Monday, December 7, 2009

Mushrooms and the World's Problems

Mushrooms really are incredible -- for an organism is so simple, it has a lot of potential to help the human body, and the health of our planet. It is not only the fancy mushrooms with Japanese names that are interesting researchers -- the button mushrooms, which are cheap and plentiful in our supermarkets, give scientists plenty of reason to sing their praises also! If you have a mushroom growing kit at home, or enjoy dried porcini mushrooms or shiitake mushrooms, find out how you’re helping your body and your world here.

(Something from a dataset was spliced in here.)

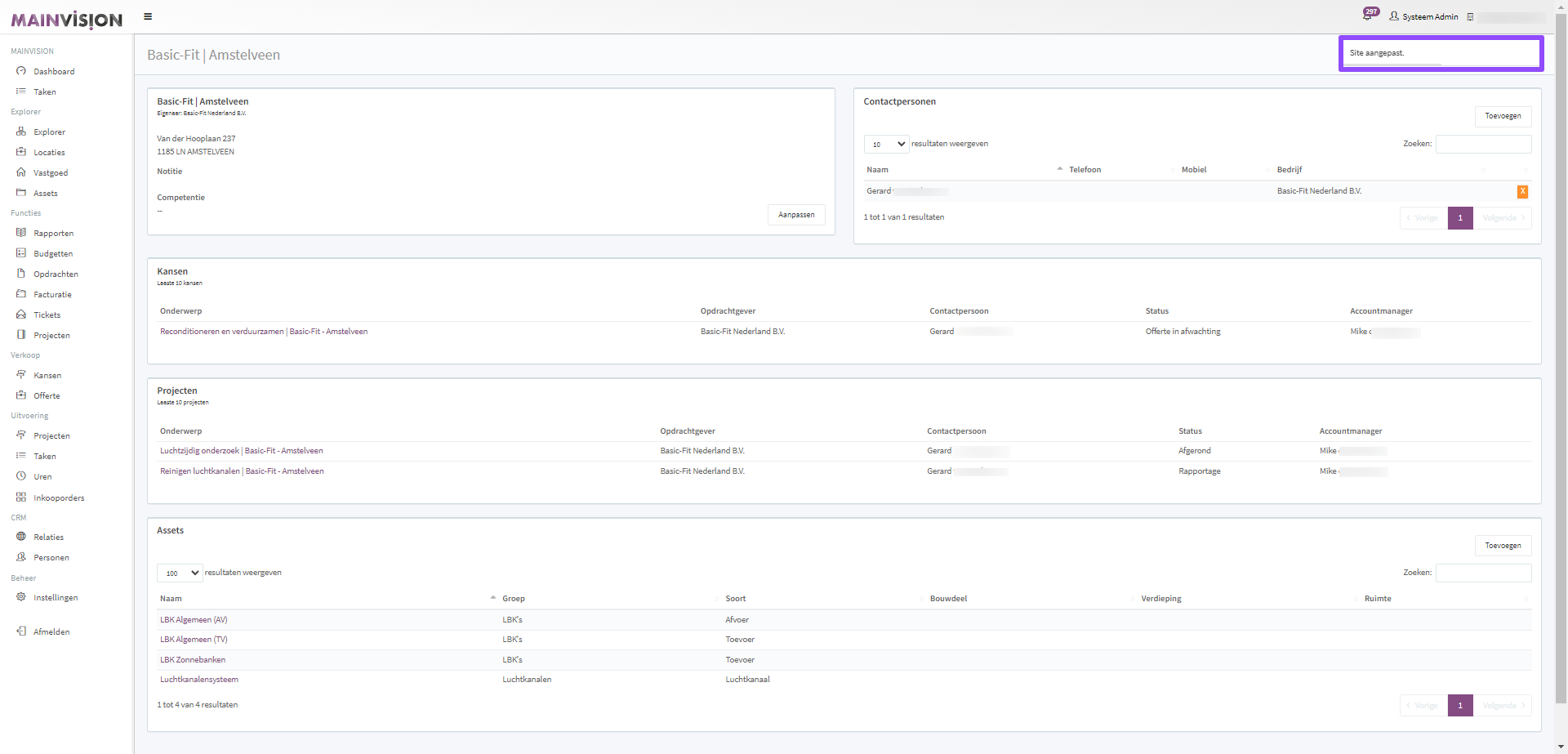
Task: Click the hamburger menu icon
Action: click(148, 16)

Button mushroom genome sequencing could solve global warming and improve soils
This research is being headed by the University of Warwick, and the team has high hopes for it. The efforts come from the fact that these mushrooms are extremely efficient at decomposing what is around them (so your spent mushroom growing kit is definitely not rubbish!). They break down lignin (part of the biofuel formation process), help cycle carbon through decomposing plant matter, and can hyper-accumulate toxic metals, cleaning out the soil.
Reishi Mushrooms
Reishi mushrooms fight sarcoma
This research is at present only in the mouse stage -- human trials have not begun. However extracts of reishi (especially when fused with extracts of green tea) seemed to create a massive slowing of the growth of sarcomas in mice. All mice still eventually died of their cancers, but those that received a commercial reishi mushroom extract as well as a green tea extract showed much slower progression. The anti-cancer effect has been attributed to other mushrooms like shiitake mushrooms and dried porcini mushrooms also.

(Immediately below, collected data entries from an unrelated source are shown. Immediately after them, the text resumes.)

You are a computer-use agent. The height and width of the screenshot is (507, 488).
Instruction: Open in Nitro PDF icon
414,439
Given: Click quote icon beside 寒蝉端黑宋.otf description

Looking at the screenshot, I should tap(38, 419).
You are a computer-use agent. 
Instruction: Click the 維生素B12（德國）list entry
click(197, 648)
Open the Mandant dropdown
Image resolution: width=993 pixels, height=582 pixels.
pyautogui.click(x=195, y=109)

Reishi mushrooms fight obesity, heart disease, diabetes
They have been used for centuries as health promoters, and now scientists are uncovering the reasons behind that. Researchers are targeting people with Syndrome X in reishi mushroom powder trials.

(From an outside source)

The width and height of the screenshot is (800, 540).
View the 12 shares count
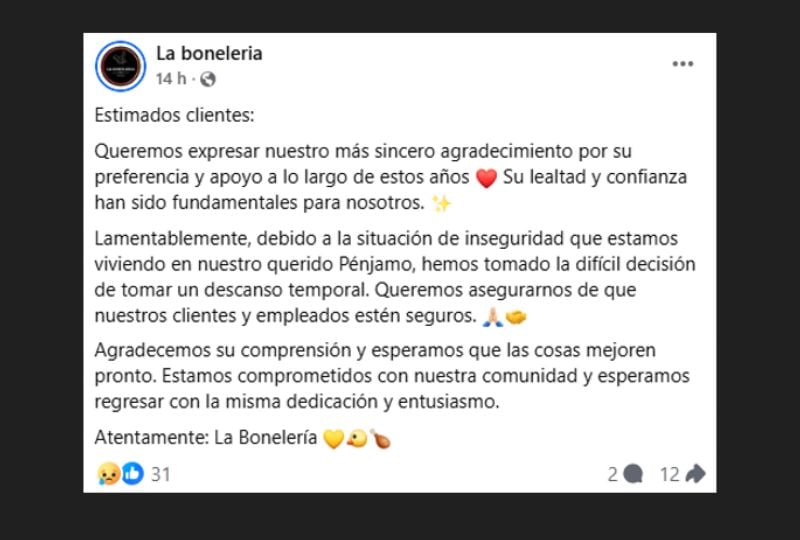click(x=670, y=474)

Shiitake mushrooms hold key to biofuels
The ability of the shiitake mushroom to turned fallen wood into sugars to feed itself is amazing -- and may help scientists develop more efficient biofuels from a wider range of sources. Californian scientists believe the gene responsible is Xyn11A, and carries the instructions for the mushroom to make xylanase, an enzyme. This enzyme could be used to digest rice hulls and other food leftovers to make biofuels.